Whether it’s a midterm, the final exam, or a state standardized test, she said, online students must go to a brick-and-mortar school with a valid photo ID to be monitored while they take their tests.

Ensuring the authenticity of student work is an area of intense scrutiny for online course providers across the country. And a significant part of that scrutiny centers around whether parents are getting too involved in their children’s online coursework.

"[Cheating and plagiarism in online courses] certainly is a valid concern,” Ms. Jones said. “But in a lot of ways, we’re better equipped to detect it, remedy it, or even to prevent it than a regular classroom,” because of the increased amount of one-on-one attention each virtual student receives, she said.

The Virtual High School in Prince William, which offers e-courses to high school students in the district and delivered 1,400 online courses last school year, serves mostly students who are attending regular schools but need to fill in gaps with online courses.

Started in 2000, the virtual school has put measures in place to try to determine if students are cheating or getting too much help from parents.

“Sometimes, it’s difficult to prove,” Ms.
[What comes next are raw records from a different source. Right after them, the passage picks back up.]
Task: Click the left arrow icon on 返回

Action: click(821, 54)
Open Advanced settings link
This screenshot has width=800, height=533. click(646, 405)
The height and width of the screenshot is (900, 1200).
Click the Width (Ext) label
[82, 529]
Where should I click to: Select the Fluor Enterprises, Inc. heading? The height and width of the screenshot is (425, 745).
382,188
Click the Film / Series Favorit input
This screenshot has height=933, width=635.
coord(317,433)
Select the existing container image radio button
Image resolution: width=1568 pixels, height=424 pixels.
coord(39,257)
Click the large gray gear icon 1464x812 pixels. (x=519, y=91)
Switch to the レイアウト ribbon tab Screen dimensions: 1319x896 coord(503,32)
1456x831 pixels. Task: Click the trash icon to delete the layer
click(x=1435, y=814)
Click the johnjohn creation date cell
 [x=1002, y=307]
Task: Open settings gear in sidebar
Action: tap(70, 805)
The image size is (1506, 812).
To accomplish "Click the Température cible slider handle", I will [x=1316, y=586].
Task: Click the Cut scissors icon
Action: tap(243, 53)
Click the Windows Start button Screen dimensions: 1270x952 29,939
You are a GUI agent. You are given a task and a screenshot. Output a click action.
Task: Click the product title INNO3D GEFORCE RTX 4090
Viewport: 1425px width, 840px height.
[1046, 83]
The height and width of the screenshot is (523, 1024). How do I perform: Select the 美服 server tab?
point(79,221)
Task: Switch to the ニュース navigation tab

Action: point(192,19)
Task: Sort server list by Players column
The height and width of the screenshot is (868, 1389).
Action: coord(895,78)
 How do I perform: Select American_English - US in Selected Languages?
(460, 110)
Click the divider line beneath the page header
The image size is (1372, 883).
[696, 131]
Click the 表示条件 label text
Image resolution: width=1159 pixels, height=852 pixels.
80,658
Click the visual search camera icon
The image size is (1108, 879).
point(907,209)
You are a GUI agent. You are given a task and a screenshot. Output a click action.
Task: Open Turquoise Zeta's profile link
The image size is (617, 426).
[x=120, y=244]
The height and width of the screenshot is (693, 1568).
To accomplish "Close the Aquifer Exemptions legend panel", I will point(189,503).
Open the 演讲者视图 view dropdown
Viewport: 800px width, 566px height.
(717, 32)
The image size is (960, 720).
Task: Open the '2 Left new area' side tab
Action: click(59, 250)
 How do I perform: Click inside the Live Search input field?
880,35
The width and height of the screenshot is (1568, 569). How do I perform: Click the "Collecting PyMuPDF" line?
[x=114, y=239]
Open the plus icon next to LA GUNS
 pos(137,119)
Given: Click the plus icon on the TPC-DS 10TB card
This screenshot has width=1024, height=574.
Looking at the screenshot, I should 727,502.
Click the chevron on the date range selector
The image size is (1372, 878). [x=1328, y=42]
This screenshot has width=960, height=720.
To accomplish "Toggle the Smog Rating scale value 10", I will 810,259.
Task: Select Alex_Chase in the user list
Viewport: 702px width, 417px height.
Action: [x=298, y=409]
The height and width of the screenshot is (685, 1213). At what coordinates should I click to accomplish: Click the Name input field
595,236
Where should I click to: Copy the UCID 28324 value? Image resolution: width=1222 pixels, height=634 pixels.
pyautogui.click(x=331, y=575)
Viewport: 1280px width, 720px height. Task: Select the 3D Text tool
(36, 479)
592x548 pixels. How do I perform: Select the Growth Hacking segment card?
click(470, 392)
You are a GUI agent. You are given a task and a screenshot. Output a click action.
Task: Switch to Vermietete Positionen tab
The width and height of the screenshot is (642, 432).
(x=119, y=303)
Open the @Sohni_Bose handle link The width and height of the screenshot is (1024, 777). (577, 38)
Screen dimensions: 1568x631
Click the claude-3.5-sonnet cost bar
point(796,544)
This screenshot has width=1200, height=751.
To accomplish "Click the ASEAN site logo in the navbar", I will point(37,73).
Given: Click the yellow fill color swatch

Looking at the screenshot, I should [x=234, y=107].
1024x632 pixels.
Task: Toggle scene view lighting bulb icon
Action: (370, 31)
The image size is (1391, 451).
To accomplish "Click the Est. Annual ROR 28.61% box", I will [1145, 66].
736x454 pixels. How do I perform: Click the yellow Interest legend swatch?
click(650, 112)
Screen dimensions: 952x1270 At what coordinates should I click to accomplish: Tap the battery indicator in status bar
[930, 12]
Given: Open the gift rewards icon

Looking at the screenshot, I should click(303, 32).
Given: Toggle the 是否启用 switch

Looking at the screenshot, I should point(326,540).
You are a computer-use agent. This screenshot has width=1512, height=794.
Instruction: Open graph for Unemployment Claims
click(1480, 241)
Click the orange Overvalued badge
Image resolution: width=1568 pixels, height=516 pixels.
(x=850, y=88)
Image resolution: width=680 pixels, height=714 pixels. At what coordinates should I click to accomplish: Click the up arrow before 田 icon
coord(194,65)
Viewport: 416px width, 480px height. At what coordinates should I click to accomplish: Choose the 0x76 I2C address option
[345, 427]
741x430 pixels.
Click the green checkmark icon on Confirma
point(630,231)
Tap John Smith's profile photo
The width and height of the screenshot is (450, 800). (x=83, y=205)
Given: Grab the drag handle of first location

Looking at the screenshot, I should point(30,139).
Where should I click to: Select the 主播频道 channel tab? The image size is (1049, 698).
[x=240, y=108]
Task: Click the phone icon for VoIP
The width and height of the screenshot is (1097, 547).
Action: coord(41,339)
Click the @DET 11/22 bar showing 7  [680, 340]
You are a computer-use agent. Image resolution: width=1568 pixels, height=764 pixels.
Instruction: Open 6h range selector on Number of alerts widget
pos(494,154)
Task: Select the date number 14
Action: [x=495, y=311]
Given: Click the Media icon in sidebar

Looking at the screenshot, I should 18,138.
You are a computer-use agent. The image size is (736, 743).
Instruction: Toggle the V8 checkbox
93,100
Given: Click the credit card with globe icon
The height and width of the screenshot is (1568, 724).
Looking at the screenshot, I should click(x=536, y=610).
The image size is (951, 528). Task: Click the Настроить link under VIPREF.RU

Jones conceded, but teachers may suspect that “parents are maybe doing some of the work. They overtutor sometimes, and so we do have additional safeguards” to protect against that, such as requiring students to come in to a physical school building for routine quizzes or tests in addition to the high-stakes exams if the teacher does have suspicions, she said.

Computer Labs

Parents of students in the virtual high school are also given an “auditor” login—separate from the student’s login—for the learning-management system, which allows parents to see everything in the course but does not allow them to turn in work, said Ms. Jones.

Teachers can then see how much time the auditor has spent logged in, and if the parent seems very familiar with the student’s online learing but has not logged in as an auditor, it could raise a red flag, she said.

Similar to the safeguards in place at the virtual high school in Prince William County, students in the ACCESS distance learning program in Alabama are required to have a licensed proctor facilitate major assessments for virtual courses, said the program’s administrator, Larry Raines.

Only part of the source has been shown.